LEED-ND’s popularity is not only gauged by consumer trends, but also in the enthusiasm with which its pilot projects have taken off from the ground. TMG Partners, for one, handily won a rezoning for Emeryville Marketplace, in part thanks to its highly responsible perspective. In an equally telling example, Jonathan Marvel, a principal of the New York–based design studio Rogers Marvel Architects, posits that embracing LEED-ND criteria has allowed his firm, part of a design team overseen by developer The Hudson Companies, to transform six acres on Brooklyn’s Gowanus Canal from a former gasworks into the mixed-use development Gowanus Green starting in 2010.
The city-owned property was the subject of a competition to which The Hudson Companies submitted a scheme envisioning 774 units of housing paired with 65,000 square feet of commercial and cultural space, and most notably, three acres of open green space. Achieving that openness requires making “a slightly more expensive building by cantilevering the second floor” of each building, Marvel explains. The architectural move increases overall open space by 10 percent, he notes. Meanwhile, the park-like campus includes a two-acre public component that runs alongside the canal, and includes a swale to minimize stormwater running into drains or into the watercourse itself, whose history of fetid pollution should finally end when a local pumping station comes back online this year.
The contest brief for the Gowanus Green site did not explicitly state a preference for LEED-ND–compatible designs—“It’s implied, because everything the city does goes toward PlaNYC 2030,” Marvel says, referring to Mayor Bloomberg’s year-and-a-half-old long-term vision for enhancing the quality of life as well as the ecological profile of New York. Even so, the architect adds, “I definitely think our take helped push it above and beyond the other competitors.”

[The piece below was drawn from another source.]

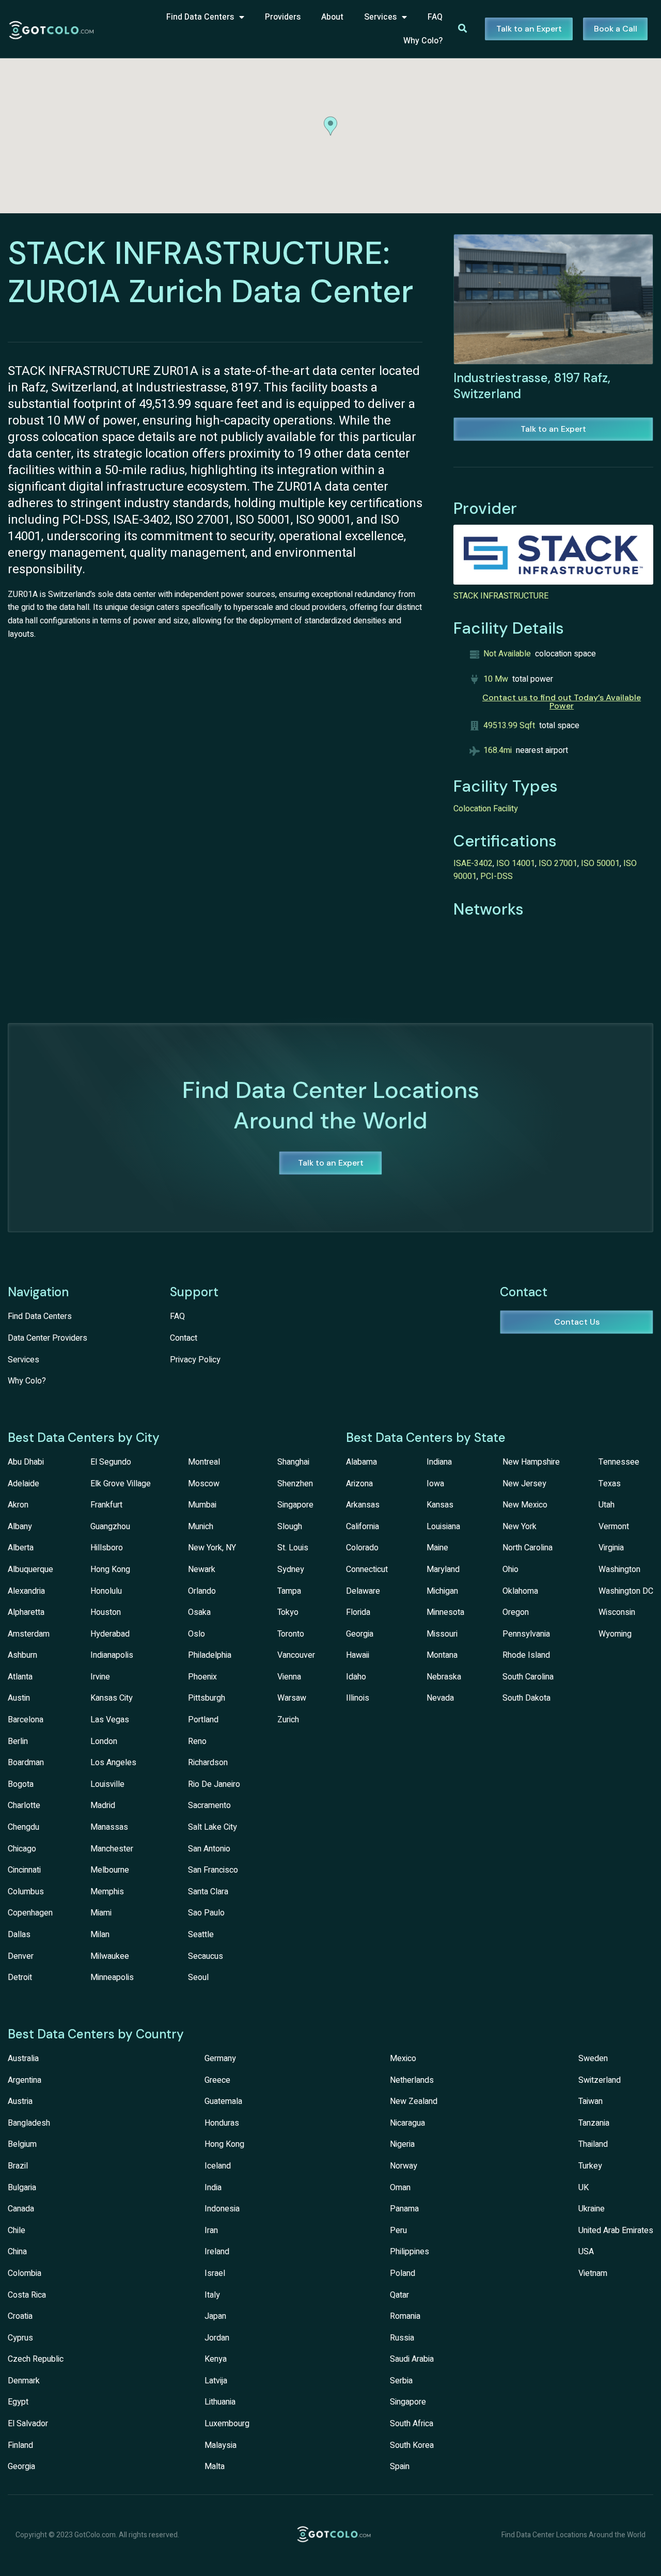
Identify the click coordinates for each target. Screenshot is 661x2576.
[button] (330, 126)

Another measure of LEED-ND’s reflection of a prevailing mood, besides foot traffic or warm reception from the community, is the number of skis. “In a resort setting most guests come from an urban environment. When they arrive they don’t want to get in their cars and drive everywhere,” says Scott Stenman, vice president of development for Related WestPac. Currently Related WestPac is investing $1 billion in a new base village in Snowmass, Colorado, which, like most ski resorts, will include LEED-ND features such as mixed-use development and proximity to open space, but also will showcase a gondola that shuttles visitors to other commercial cores in the area, a comprehensive transit center, and underground parking to densify pedestrian traffic. “They want to experience a village setting,” Stenman says of the perambulatory design.

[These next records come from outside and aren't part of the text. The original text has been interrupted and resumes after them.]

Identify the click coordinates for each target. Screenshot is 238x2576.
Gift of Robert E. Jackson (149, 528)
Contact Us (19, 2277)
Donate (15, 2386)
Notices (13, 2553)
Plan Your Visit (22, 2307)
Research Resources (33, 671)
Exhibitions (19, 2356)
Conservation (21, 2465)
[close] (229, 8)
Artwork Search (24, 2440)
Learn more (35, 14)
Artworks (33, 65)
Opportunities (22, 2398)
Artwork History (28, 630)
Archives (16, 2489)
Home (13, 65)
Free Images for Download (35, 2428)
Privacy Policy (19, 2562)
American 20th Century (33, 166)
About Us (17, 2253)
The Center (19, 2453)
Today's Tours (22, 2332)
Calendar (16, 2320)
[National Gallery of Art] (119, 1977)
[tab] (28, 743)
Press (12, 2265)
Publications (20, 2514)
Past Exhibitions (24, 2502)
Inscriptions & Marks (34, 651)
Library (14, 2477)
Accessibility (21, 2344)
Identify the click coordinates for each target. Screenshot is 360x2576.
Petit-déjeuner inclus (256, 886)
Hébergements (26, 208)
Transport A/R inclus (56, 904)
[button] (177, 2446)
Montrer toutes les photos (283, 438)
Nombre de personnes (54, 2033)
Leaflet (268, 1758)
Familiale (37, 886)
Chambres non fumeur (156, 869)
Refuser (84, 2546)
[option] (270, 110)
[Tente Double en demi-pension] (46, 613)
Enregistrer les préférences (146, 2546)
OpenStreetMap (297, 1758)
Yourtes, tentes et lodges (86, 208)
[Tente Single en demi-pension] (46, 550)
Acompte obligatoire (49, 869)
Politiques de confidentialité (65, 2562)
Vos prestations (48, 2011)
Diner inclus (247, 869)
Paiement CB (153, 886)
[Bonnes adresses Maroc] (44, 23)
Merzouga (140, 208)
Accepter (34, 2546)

That Snowmass Base Village—or, two hours’ drive away, the Stage 1 Platinum–rated Ever Vail mixed-use resort development, which is due to break ground in 2010—can hit many of the same sustainability points as a shopping center in San Diego or a business campus in Montreal is a strength of LEED-ND. To be sure, Washington, D.C., ranks as the best-represented address in the pilot initiative, “but LEED-ND is not just a rating system for urban projects,” Lambert says. While, say, urban infill is an obvious contender for certification, there is no one model for excelling at LEED-ND. Rather, success requires an urban attitude, even at a far remove from city limits. That these qualities have already been embraced by the mainstream across a wide geographic reach, promises a long and happy life for the LEED-ND post-pilot program—and perhaps even foreshadows the end of sprawling suburbs.